Displaced Gifts seminar on Thu 30 Nov

On Thursday 30 November, WasteMatters (ERC) and The Meanings and Workings of the Gift (Kone Foundation) are organising the seminar Displaced Gifts, in collaboration with the Relational Studies Hub (RS Hub). The event takes place between 11:00 and 13:30 at the City centre campus of Tampere University, in room Linna K118.

Warmly welcome!

Displaced Gifts

We all give and receive gifts and tend to think of the rituals of gift exchange as both ubiquitous and pleasing. But what happens when the usual traffic of the modern gift from the shop to the household becomes disrupted? If, for example, the gift comes directly from the bin or dumpster starting a new lifecycle? Or if we imagine an even more radical displacement by locating the gift on the intracorporeal rather than extracorporeal level – for example, thinking of a virus as a gift entangled with our body without being intentionally given or received? Finally, we ask in the event how inter- and meta-disciplinary displacements (between anthropology and biophilosophy, gift studies and waste studies, or between scholarship and art) may disrupt conventions and taken-for-granted modes of gift theory as well as academic knowledge production.

In the event, we will have four presentations followed by a Q&A and a general discussion:

Olli Pyyhtinen: Displacements between gift, poison, and waste: bringing art and scholarship into dialogue 

Alexandra Urakova: No-Free Gift? Displacement, Dispossession, and Givenness of Waste in the Toy World

Francisco Martinez: Gifts in the Shadows: Offerings Stored Between Past and Future

Margrit Shildrick: Viral Gifts or a Waste of Life

Bios

 

Olli Pyyhtinen is Professor of Sociology at Tampere University and the PI of both projects. His research intersects social theory, philosophy, science and technology studies, economic sociology, and the study of art, and he is the author of for example More-than-Human Sociology (2015), The Gift and Its Paradoxes (2014), The Simmelian Legacy: A Science of Relations (2018) and Simmel and the Social (2010), and co-author of Disruptive Tourism and its Untidy Guests (2014) and Tervetuloa jäteyhteiskuntaan! (2019; ‘Welcome to the Society of Waste!’).

Alexandra Urakova, docent in North-American Studies at the University of Helsinki and visiting researcher at the Tampere University, is a literary scholar specialising in nineteenth-century American and comparative literature and cultural anthropology. Her recent publications –Dangerous Giving in Nineteenth-Century American Literature (2022) and The Dangers of Gifts from Antiquity to the Digital Age (co-edited with Tracey A. Sowerby and Tudor Sala, 2023) – explore the dark side of gift exchange in literature and beyond. Her current research focuses on the meanings of the gift in modernity and postmodernity, from insipient theories of gifting to the language of philanthropy and academic grants.

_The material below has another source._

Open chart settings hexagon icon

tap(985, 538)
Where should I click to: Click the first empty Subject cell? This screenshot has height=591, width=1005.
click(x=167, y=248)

Francisco Martínez is an anthropologist dealing with contemporary issues of material culture through ethnographic experiments. Currently he works as a postdoctoral researcher at WasteMatters and convenes the Collabotary for Ethnographic Experimentation  (EASA Network). In 2018, he was awarded with the Early Career Prize of the European Association of Social Anthropologists. Francisco has published several books, including Remains of the Socviet Past in Estonia (UCL Press, 2018); Repair, Brokenness, Breakthrough (Berghahn, 2019); and Ethnographic Experiments with Artists, Designers and Boundary Objects (UCL Press, 2021). Martinez has also curated various exhibitions.

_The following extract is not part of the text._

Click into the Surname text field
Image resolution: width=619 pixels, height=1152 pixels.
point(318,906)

Margrit Shildrick, Guest Professor of Gender and Knowledge Production at Stockholm University, is known for her research covering postmodern feminist theory, bioethics, critical disability studies, body theory and posthumanism. Her most recent publication – Visceral Prostheses: Somatechnics and Posthuman Embodiment(2022) – traces the significance of the biophilosophical and embodied conjunction of microchimerism, immunology and corporeal anomaly. She is currently doing research for a collaborative project which addresses the gift relation as one of posthumanist entanglement, not exchange.